Living with failure

Computer scientist Maya Gokhale is optimistic about exascale computing’s fast, bright future. But to achieve this success, the Lawrence Livermore National Laboratory researcher and her colleagues focus on an exascale computer’s inevitable failures, from processor cores, to memory and communications links – the unprecedented millions of hardware parts. The failure of any one of these elements could hobble a 10¹⁸ floating-point-operation scientific calculation.

“Failure will be a constant companion in exascale computing,” says Gokhale, a 30-year veteran in thinking about the silicon edge of high-performance computing (HPC). “We expect applications will have to function in an environment of near-continual failure: something, somewhere in the machine will always be malfunctioning, either temporarily, or simply breaking.”

Yet just as the most successful entrepreneurs learn and grow from overcoming failure, HPC scientists like Gokhale believe planning for breakdowns at the exascale will not only improve scientific computing; it may be a tipping point toward a new paradigm in how supercomputers are programmed.

As part of its effort to outsmart faults at the exascale, the DOE Office of Science is looking to FOX – the Fault-Oblivious eXtreme-scale execution environment project.

Led by Gokhale, FOX is an ambitious project, now in the last of its three years, with a transformational vision.
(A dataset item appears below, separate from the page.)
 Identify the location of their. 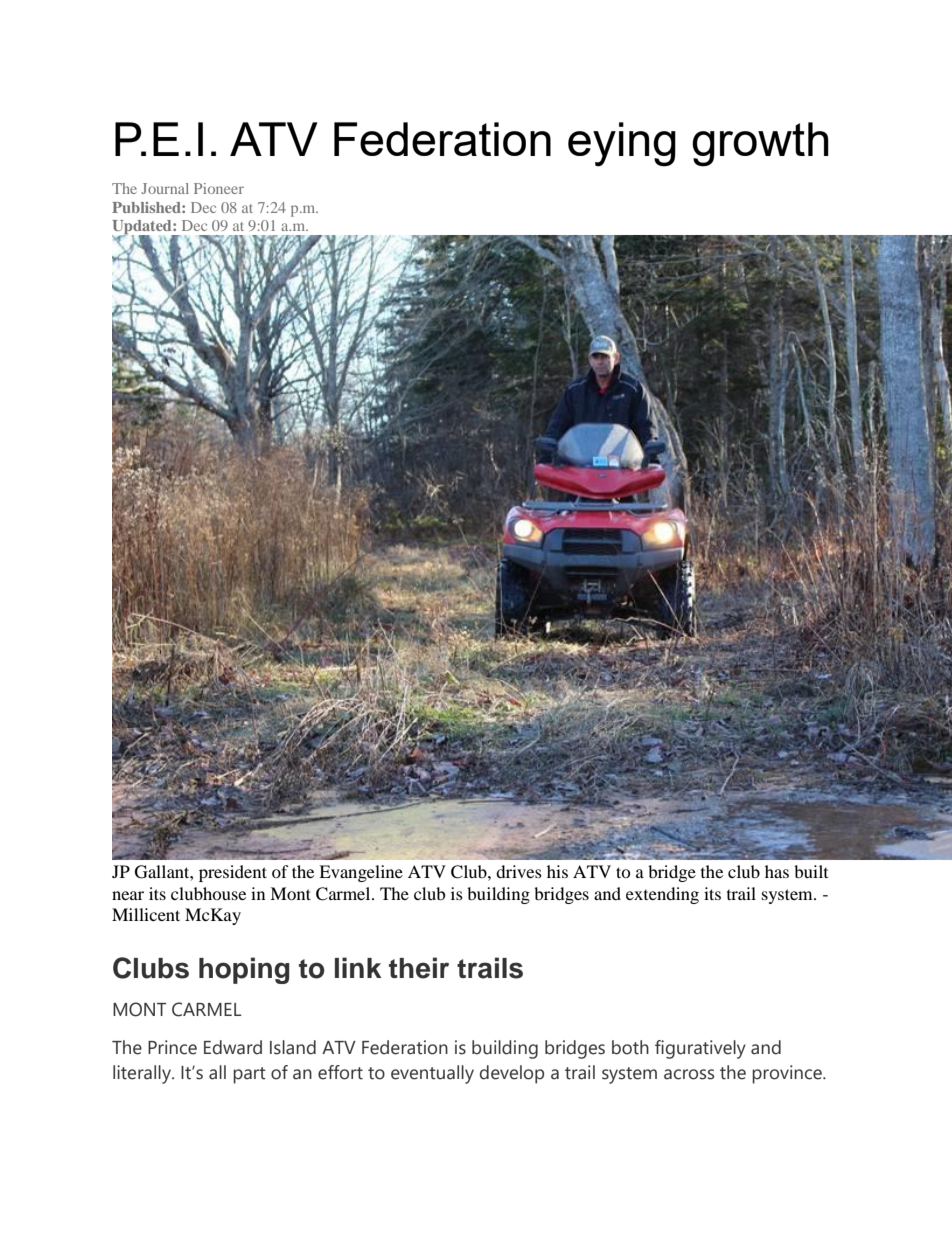
(419, 968).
To succeed at the exascale, FOX’s creators believe, HPC must fundamentally change its approach to failure – from one of seeking hardware perfection at all costs to one of embracing hardware failure when designing a new generation of operating systems.

It’s time to give the job of dealing with faults to a new breed of operating systems.
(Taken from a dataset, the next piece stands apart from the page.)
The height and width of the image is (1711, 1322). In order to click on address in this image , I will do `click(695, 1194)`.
With 100 million to a billion processing cores spread among millions of nodes, an exascale supercomputer will represent an unprecedented opportunity for scientific computing. But it also will spawn a new frontier in terms of failure rates.

Although the projected hardware failure rate in an exascale machine is still a subject of intense debate, in 2011 the DOE Advanced Scientific Computing Advisory Committee identified exascale resilience (the ability to deal with such faults) “as a black swan – the most difficult, under-addressed issue facing HPC.”

What makes it difficult is that there’s an HPC community consensus that traditional failure-avoidance strategies themselves break down at the exascale.

“The underlying assumption with supercomputers as they’re operated today is that either the machine is perfect or you just reset,” says Ron Minnich, a computer scientist now at Google, who initiated the FOX research program while at Sandia National Laboratories. “As an engineering accomplishment this near perfection is really incredible, but if we think about scaling up, it’s hard to see how that assumption can be sustained either technically or in terms of costs.”

The problem is that to avoid data loss to a system shutdown, today’s largest computers operate on the same approach to hardware glitches as personal computers: If there’s a significant error, the system shuts down, and you reboot it. This is called defensive checkpointing, routinely pausing a computation to save data from all nodes back to a parallel file system. It’s the equivalent of everyone in a Fortune 500 company stopping work to back up their hard drives simultaneously onto a common drive, then going back to work.

One estimate suggests that regular checkpointing, which requires 30 minutes to restart a computation, would slow an exascale machine to less than half its projected efficiency.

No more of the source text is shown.